Leg op basis van de gegeven tekst hieronder uit waarom eiseres stelt dat er een erfdienstbaarheid op perceel 2863 is ontstaan.

## Gegeven tekst
· · ·

ECLI:NL:RBGEL:2016:6696

Rechtbank Gelderland

Datum uitspraak
9 november 2016
Publicatiedatum
13 december 2016
Zaaknummer
309268
Instantie
Rechtbank Gelderland
Type
Uitspraak
Rechtsgebied
Civiel recht
Procedures
  • Kort geding
Rechters
Vindplaatsen
  • Rechtspraak.nl
AI samenvatting door LexboostAutomatisch gegenereerd

Vordering tot erkenning van erfdienstbaarheid en aanwijzing van noodweg in kort geding

In deze zaak heeft eiseres, eigenaar van een perceel grond met woonhuis, een kort geding aangespannen tegen gedaagden, die eigenaar zijn van een aangrenzend perceel. Eiseres vordert erkenning van een erfdienstbaarheid op perceel 2863, dat toegang biedt tot haar woning, en een noodweg, omdat de toegang tot haar woning anders niet mogelijk zou zijn. De procedure is gestart met een dagvaarding op 19 oktober 2016, gevolgd door verschillende producties en een mondelinge behandeling op 26 oktober 2016. Eiseres stelt dat er gedurende meer dan twintig jaar gebruik is gemaakt van perceel 2863, waardoor door bevrijdende verjaring een erfdienstbaarheid is ontstaan. Gedaagden betwisten dit en voeren aan dat er geen noodzaak is voor een noodweg, omdat er alternatieve toegangsmogelijkheden zijn. De voorzieningenrechter oordeelt dat de vordering van eiseres onvoldoende steun vindt in de feiten en wijst de vordering af. Eiseres wordt veroordeeld in de kosten van het geding, die aan de zijde van gedaagden zijn begroot op € 488,-.

· · ·

## Aangeleverde gegevens

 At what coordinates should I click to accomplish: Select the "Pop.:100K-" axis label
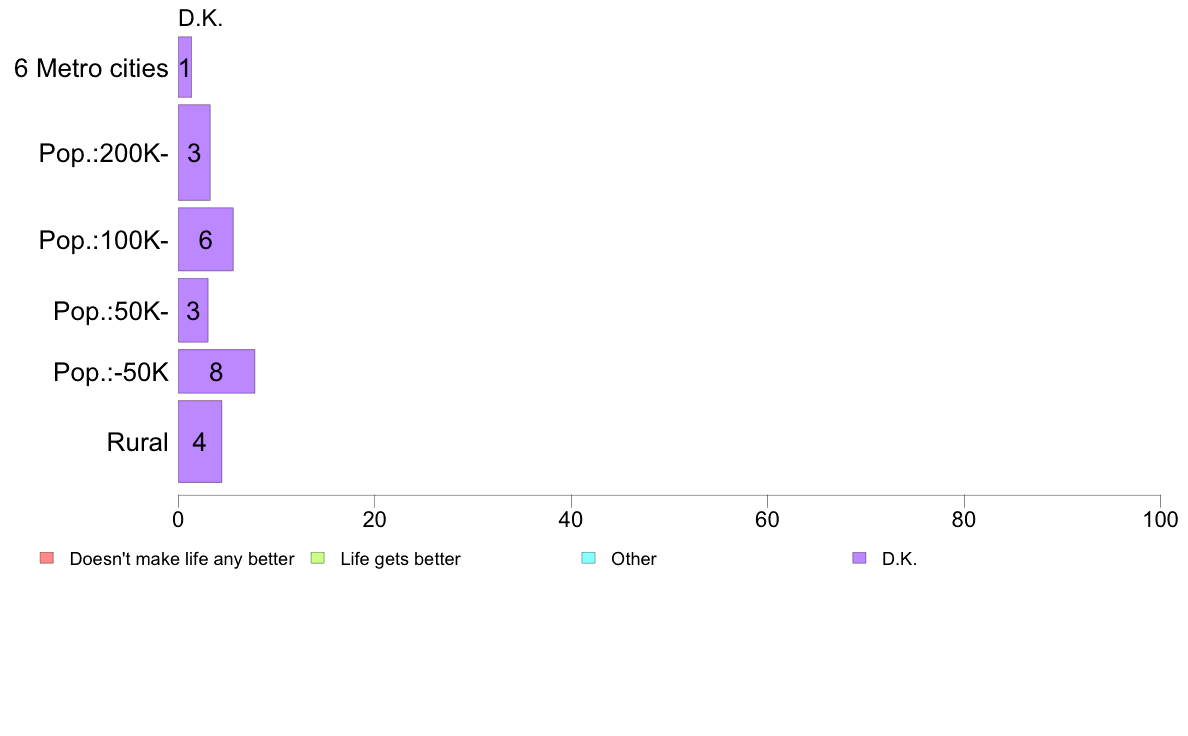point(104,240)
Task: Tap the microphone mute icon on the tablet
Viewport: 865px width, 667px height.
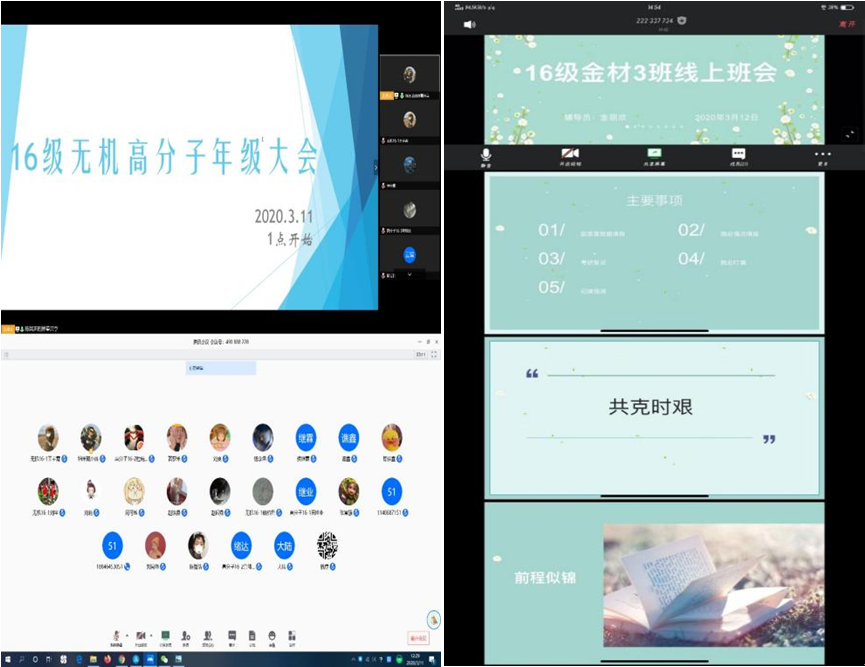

· · ·

## Uitwerking
Volgens eiseres is perceel 2863 meer dan twintig jaar gebruikt. Daardoor zou door bevrijdende verjaring een erfdienstbaarheid zijn ontstaan.